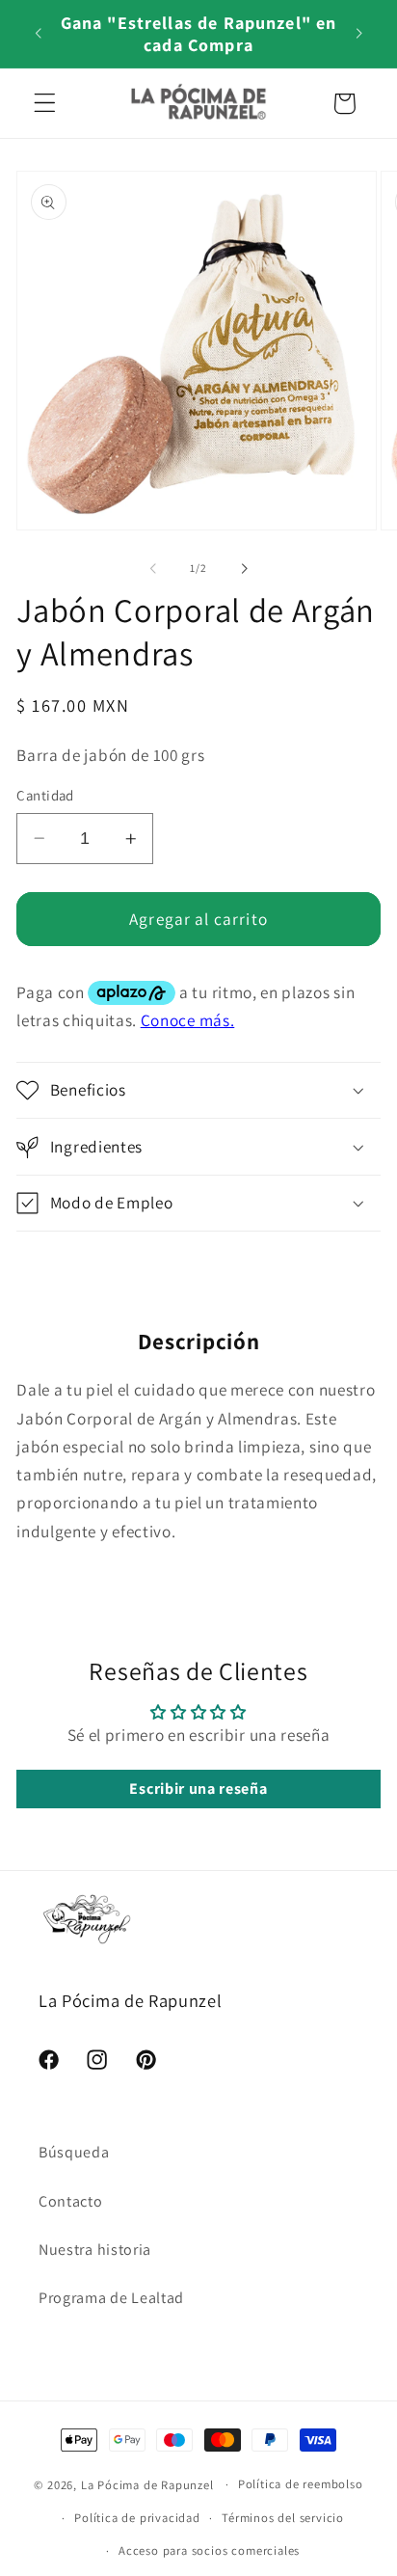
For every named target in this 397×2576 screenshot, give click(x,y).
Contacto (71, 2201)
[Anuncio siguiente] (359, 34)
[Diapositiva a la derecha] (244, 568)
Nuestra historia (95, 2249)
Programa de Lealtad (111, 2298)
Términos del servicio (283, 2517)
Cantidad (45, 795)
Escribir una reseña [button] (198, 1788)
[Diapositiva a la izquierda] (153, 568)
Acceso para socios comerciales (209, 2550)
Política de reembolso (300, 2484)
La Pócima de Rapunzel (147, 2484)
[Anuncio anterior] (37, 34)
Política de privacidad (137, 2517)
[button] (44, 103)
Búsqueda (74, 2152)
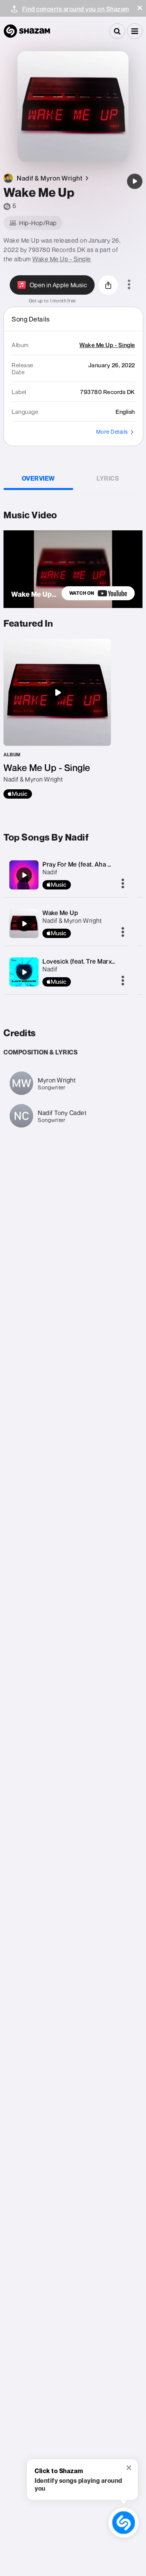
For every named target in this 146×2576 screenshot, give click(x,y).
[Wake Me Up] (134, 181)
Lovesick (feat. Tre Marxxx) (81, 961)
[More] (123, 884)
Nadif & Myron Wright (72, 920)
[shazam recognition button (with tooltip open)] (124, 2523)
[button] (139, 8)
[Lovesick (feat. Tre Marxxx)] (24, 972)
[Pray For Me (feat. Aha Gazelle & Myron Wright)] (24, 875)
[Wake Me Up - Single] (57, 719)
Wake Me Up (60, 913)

────────────────────────────────────────

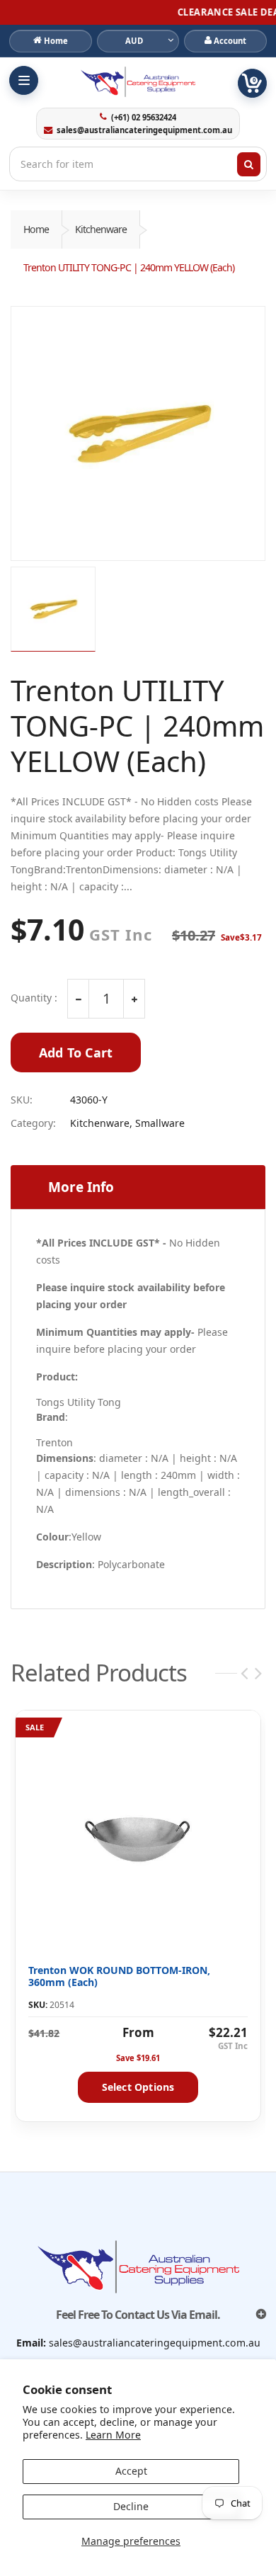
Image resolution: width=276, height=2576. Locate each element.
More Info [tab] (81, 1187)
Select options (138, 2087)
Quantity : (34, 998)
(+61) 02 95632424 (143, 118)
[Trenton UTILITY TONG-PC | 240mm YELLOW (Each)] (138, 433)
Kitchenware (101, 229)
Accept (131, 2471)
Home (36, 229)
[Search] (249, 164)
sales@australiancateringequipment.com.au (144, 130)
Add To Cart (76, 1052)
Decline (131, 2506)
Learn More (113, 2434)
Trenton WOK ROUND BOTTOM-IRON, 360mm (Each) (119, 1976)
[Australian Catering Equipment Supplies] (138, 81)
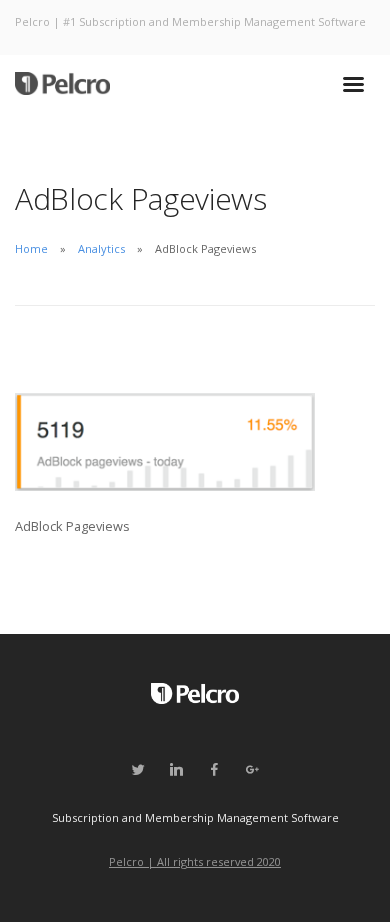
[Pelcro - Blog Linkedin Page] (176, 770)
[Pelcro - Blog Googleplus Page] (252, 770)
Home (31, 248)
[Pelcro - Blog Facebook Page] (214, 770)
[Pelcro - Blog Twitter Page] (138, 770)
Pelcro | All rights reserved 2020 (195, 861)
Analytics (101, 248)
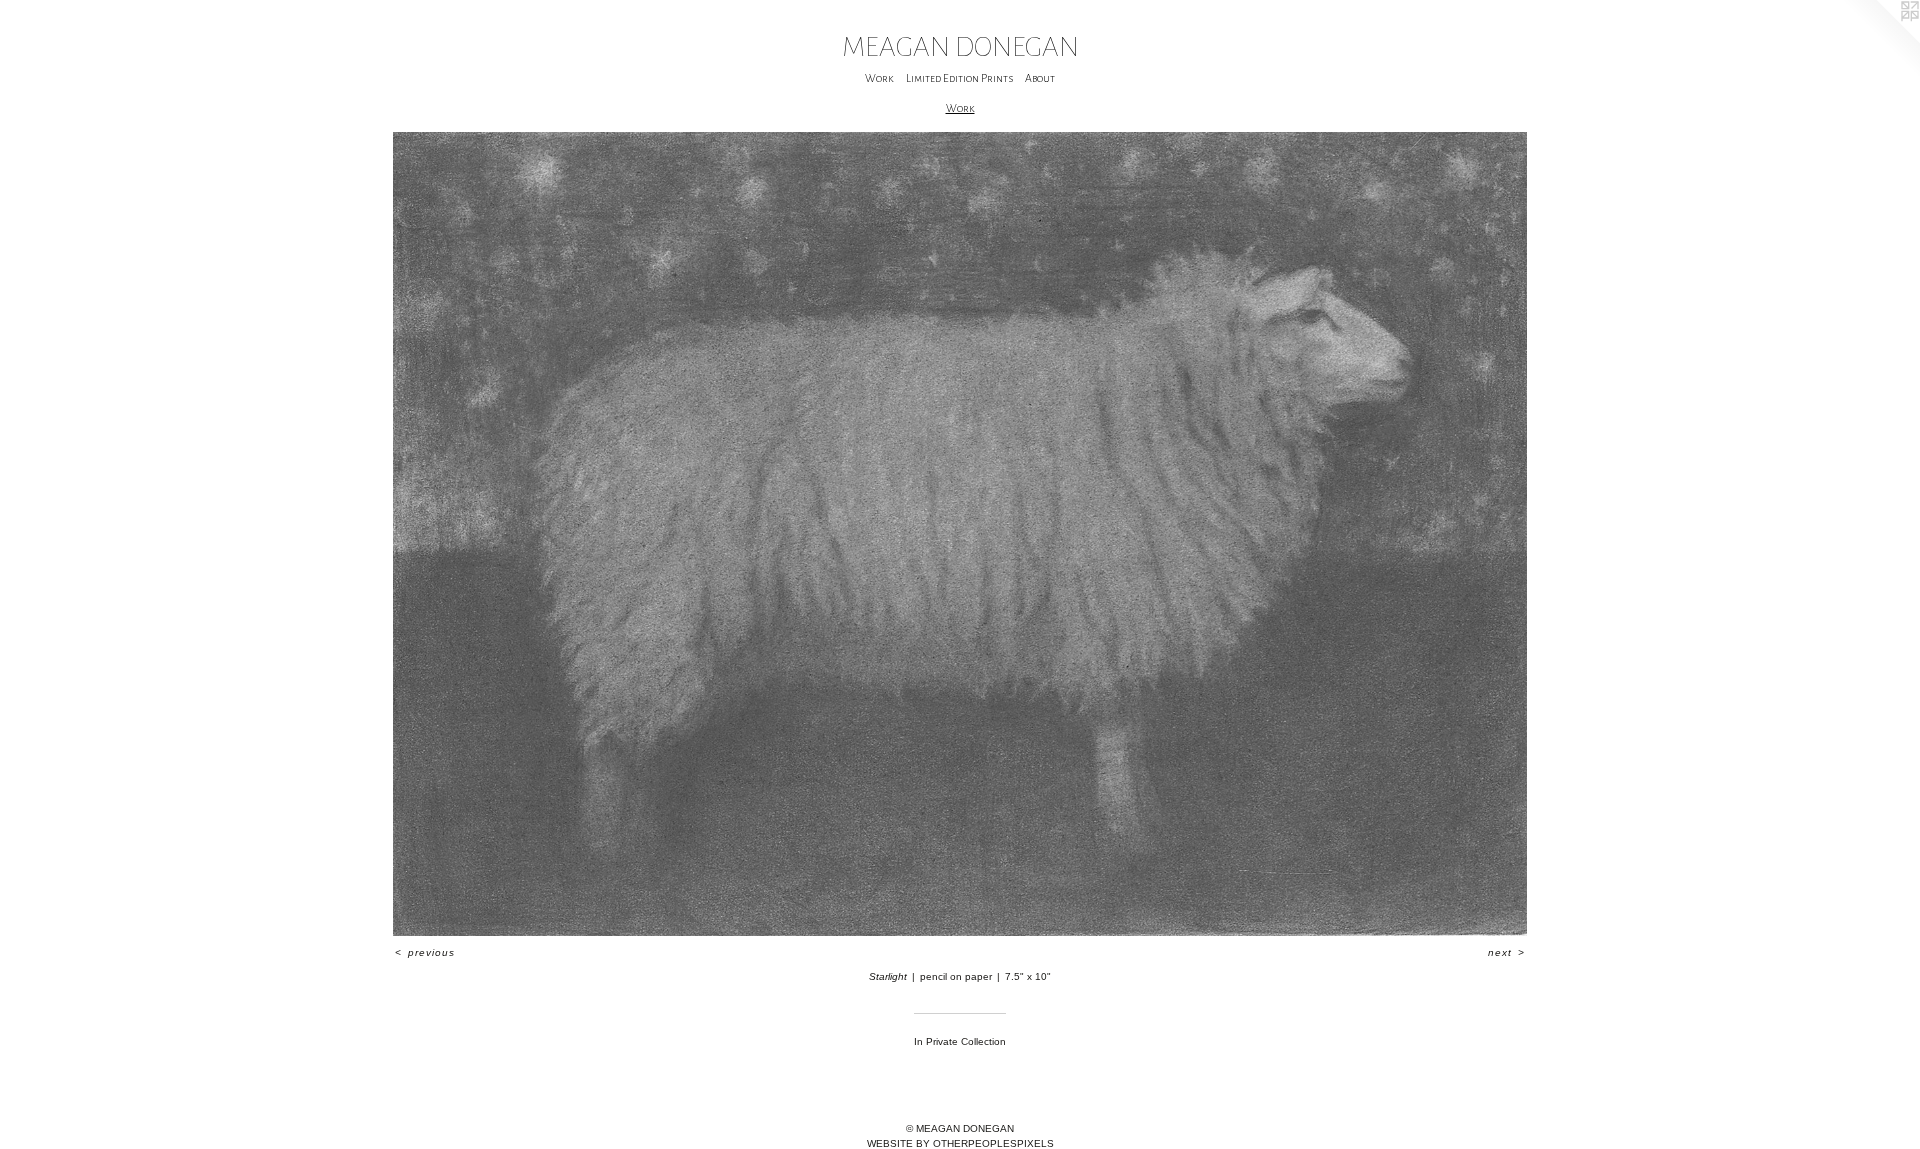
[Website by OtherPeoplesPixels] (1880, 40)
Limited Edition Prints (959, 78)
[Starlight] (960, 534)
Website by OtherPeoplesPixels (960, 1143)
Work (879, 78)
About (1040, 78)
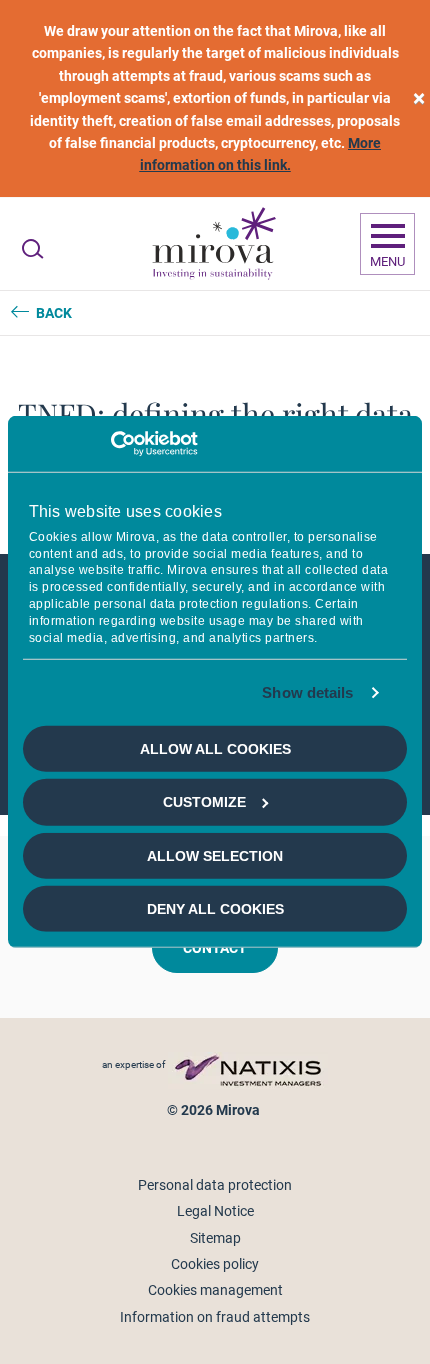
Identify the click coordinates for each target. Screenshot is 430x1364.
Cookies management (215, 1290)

────────────────────────────────────────

— Task objective —
From the records above, return exactly the lines running from the one that contains "Analytics (101, 248)" down to the one that contains "Cookies management (215, 1290)", both included, without any pictures.

— Response to this task —
Analytics (101, 248)
[Website by OtherPeoplesPixels] (1880, 40)
Limited Edition Prints (959, 78)
[Starlight] (960, 534)
Website by OtherPeoplesPixels (960, 1143)
Work (879, 78)
About (1040, 78)
Identify the click coordinates for each target. Screenshot is 430x1364.
Cookies management (215, 1290)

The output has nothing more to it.